La casa resolvió nuestros problemas de alojamiento durante un tiempo. También le dio algo que hacer a Will y a mí algo de lo que estarle agradecida. Pero me volvió a dominar el antiguo dolor de cabeza. Los espíritus de los inquilinos anteriores y de sus pacientes seguían por allí. Tuve los peores sueños posibles en aquella casa, sueños que debían de pertenecer a los pacientes de uno de los antiguos dueños. O si no, los sueños llegaban desde épocas anteriores.
¿Estaba enterrado en el hueco de la escalera el cuerpo de Rupert Brewery (para quien se levantó la casa)? ¿Había asesinado aquí algún esposo ultrajado a su esposa infiel? Contraté a una curandera psíquica (que tenía fama de que había ayudado a Margaret Mead en su último año) para que me exorcizara la casa. Prometió que haría eso, pero sólo si antes me hacía paciente suya. Yo iba a su «estudio» de la York Avenue, me tumbaba en una mesa, y ella le hablaba a mi inestable glándula tiroides, me palpaba mi sano hígado y describía las visitas astrales que le hacía a mi casa a las cinco de mañana. («Voy a primera hora de la mañana. ¿No me ve?») Luego le pagaba en metálico.
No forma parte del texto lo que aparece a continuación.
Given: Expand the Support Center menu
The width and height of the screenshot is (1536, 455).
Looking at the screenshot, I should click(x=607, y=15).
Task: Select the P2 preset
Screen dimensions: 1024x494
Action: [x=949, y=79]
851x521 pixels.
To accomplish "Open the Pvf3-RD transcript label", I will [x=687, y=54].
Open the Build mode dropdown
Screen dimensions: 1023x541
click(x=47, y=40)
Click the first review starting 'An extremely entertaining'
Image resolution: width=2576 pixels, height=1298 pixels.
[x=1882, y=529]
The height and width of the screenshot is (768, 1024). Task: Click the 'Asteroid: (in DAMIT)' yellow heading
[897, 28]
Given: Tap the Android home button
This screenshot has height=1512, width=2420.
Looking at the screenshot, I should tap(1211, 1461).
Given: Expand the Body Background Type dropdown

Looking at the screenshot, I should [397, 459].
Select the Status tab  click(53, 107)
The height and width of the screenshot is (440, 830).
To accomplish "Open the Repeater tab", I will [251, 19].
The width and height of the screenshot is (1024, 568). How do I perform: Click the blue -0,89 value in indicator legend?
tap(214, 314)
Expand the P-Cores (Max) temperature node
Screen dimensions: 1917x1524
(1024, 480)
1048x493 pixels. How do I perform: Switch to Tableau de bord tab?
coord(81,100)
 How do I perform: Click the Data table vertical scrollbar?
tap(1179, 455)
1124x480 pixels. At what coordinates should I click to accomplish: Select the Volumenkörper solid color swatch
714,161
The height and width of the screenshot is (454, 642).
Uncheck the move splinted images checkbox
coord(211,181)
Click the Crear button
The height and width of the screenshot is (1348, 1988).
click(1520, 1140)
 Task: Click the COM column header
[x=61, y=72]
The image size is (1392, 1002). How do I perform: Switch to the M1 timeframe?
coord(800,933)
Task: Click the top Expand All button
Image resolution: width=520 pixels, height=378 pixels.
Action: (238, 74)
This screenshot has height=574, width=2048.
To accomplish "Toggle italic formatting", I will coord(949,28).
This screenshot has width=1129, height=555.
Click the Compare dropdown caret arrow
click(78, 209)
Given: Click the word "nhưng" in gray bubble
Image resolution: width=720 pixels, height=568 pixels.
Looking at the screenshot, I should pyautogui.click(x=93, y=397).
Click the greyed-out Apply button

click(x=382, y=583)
La mujer siempre insistía en cuánto odiaba los exorcismos (limpiezas, los llamaba ella), en el gran dolor de cabeza que le provocaban. Pero debió de obrar maravillas, porque vendí la casa ganando mucho dinero en la operación justo cuando el precio de los inmuebles se hundía.
De modo que me mudé otra vez. Cuando conocí a Ken, él estaba viviendo en un edificio especializado en «maricas, gente del mundo del espectáculo y judíos». Compramos un apartamento mayor en aquel edificio y nos instalamos. Yo estaba encantada de encontrarme en un piso veintisiete después de años de oscuridad. Y estaba encantada de estar entre los míos. El edificio también era un albergue de perros y gatos. Al parecer, a los «maricas, gente del mundo del espectáculo y judíos» les gustan los animales.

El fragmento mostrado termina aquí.